Quels exercices proposer pour la mobilisation du voile du palais ?

  • Avant tout de la parole !
  • Un traitement spécifique par la parole aide à tonifier la fermeture vélopharyngée. Cela consiste à dire des mots ou des sons contenant les phonèmes /p/, /t/, /k/, /b/, /d/, /g/ par exemple « plouf, krac, ouk, bof, plic, coin, cocorico ». Faire des alternances rapides entre les voyelles orales et nasales augmentera la vélocité du voile (exemples « ah bon, eh ben, attends, cocon… »). Pour ressentir les mouvements du voile, vous pouvez demander au patient de produire des /papapa/ ou des /mba/ en accentuant le temps de fermeture du [p] et du [b].
  • Des exercices de voix peuvent être proposés afin d’améliorer la résonnance, l’intensité, la prosodie et l’intelligibilité de la parole. Pour cela, le chant peut être un médiateur à la rééducation du voile du palais.
  • Des exercices de gestion du souffle sont préconisés comme la coordination pneumophonique, la pression expiratoire, la relaxation … Enfin, il est recommandé d’employer l’ERASM (l’Easy Relax Approach Smooth Movement) pour lutter contre les attaques dures et pour adopter une voix sans forçage.
  • Le traitement de l’insuffisance vélopharyngée suit les principes d’une rééducation vocale.

Des exercices quotidiens sont-ils nécessaires ?

  • Oui ! pour automatiser il faut que les exercices soient répétés.

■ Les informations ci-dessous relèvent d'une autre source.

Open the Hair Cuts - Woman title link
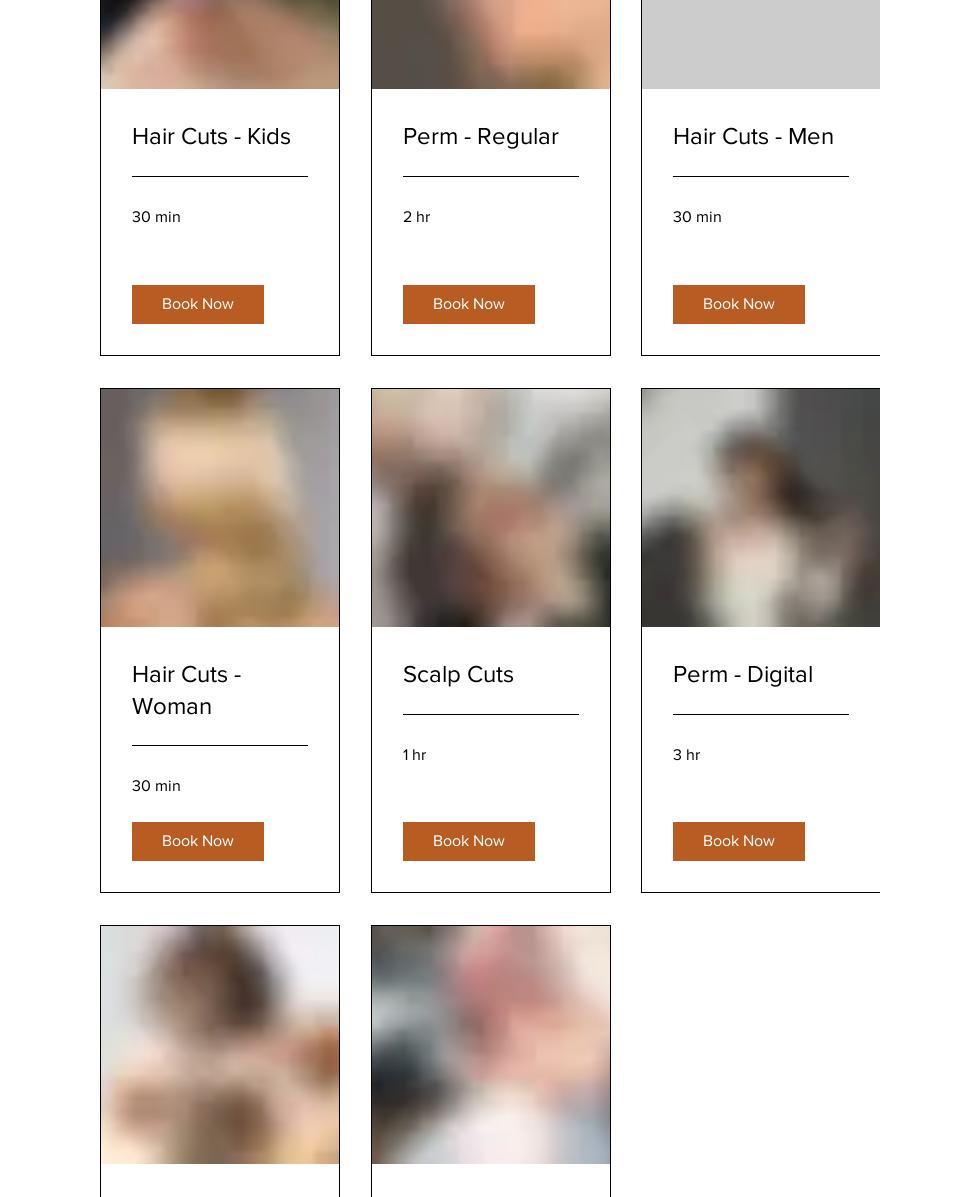Image resolution: width=965 pixels, height=1197 pixels. point(187,690)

La maîtrise des mouvements moteurs dépend de la pratique, plus le patient va pratiquer plus ils vont s’ancrer. Plusieurs périodes courtes de travail chaque jour sont à encourager entre chaque séance orthophonique.
  • L’éducation thérapeutique et la guidance parentale permettront d’appuyer et de soutenir l’importance de la régularité des exercices.

Que faire si le patient ne progresse plus ?

Si vous n’observez plus de progression et que vos objectifs ne sont pas atteints, vous pouvez adresser le patient avec une note d’évolution au centre de compétence où il est habituellement suivi. Lors de la consultation avec le chirurgien et l’orthophoniste, l’intérêt d’une opération pourra être évoqué pour permettre une amélioration de la phonation.


Quand dois-je arrêter la prise en soin ?

  • Vous pouvez mettre fin à votre prise en soin lorsque vous jugez que vos objectifs sont atteints ou si le patient ne manifeste plus de plainte.
  • Par ailleurs, si les résultats plafonnent et que les objectifs ne sont pas atteints alors qu’il y a une nécessité d’améliorer la phonation, réorientez vers le centre de compétence qui suit votre patient.